> _Instructions to follow_: Your reply should hold only the lines from the one containing "Given: Open taskbar Search magnifier" to the final line of the listing below, restated word for word.

> _Available data_:
----

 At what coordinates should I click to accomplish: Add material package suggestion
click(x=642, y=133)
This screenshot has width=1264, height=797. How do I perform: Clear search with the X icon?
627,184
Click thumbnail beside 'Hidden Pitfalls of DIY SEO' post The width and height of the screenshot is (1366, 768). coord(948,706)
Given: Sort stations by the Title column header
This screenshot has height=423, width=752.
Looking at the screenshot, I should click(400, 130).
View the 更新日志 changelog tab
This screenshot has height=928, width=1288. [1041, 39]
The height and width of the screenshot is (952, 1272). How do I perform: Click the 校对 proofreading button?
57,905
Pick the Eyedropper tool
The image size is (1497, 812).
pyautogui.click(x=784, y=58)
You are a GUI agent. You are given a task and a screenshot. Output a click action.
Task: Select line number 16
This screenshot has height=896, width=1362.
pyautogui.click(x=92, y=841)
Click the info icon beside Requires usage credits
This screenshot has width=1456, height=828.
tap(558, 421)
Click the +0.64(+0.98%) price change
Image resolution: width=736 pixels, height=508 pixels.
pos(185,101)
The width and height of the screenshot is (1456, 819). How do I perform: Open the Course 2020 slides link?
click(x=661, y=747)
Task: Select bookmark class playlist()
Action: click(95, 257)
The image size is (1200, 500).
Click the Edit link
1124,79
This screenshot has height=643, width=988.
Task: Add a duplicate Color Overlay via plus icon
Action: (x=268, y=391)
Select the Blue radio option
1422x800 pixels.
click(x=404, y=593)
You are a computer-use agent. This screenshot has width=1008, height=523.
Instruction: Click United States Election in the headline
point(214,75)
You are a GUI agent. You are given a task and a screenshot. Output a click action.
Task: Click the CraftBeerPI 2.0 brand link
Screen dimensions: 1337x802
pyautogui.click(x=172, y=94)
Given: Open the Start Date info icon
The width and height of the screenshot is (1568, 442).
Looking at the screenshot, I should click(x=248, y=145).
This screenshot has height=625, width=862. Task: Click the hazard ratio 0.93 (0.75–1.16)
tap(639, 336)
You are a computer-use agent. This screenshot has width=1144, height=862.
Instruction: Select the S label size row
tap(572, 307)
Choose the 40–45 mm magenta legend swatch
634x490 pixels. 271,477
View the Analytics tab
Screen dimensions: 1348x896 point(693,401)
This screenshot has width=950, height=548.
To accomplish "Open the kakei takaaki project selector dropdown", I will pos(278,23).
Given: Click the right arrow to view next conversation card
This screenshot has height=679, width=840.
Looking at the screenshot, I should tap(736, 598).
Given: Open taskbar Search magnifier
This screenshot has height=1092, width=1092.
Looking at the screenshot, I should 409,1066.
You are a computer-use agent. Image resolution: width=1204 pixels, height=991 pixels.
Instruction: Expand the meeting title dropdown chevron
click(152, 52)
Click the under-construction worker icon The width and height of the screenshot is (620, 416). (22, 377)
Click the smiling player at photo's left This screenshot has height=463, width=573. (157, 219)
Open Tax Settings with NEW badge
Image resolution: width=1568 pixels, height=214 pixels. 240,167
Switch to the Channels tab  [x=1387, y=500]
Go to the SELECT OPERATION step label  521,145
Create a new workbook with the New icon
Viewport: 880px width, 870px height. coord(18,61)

----

> _Response area_:
Given: Open taskbar Search magnifier
This screenshot has height=1092, width=1092.
Looking at the screenshot, I should 409,1066.
You are a computer-use agent. Image resolution: width=1204 pixels, height=991 pixels.
Instruction: Expand the meeting title dropdown chevron
click(152, 52)
Click the under-construction worker icon The width and height of the screenshot is (620, 416). (22, 377)
Click the smiling player at photo's left This screenshot has height=463, width=573. (157, 219)
Open Tax Settings with NEW badge
Image resolution: width=1568 pixels, height=214 pixels. 240,167
Switch to the Channels tab  [x=1387, y=500]
Go to the SELECT OPERATION step label  521,145
Create a new workbook with the New icon
Viewport: 880px width, 870px height. coord(18,61)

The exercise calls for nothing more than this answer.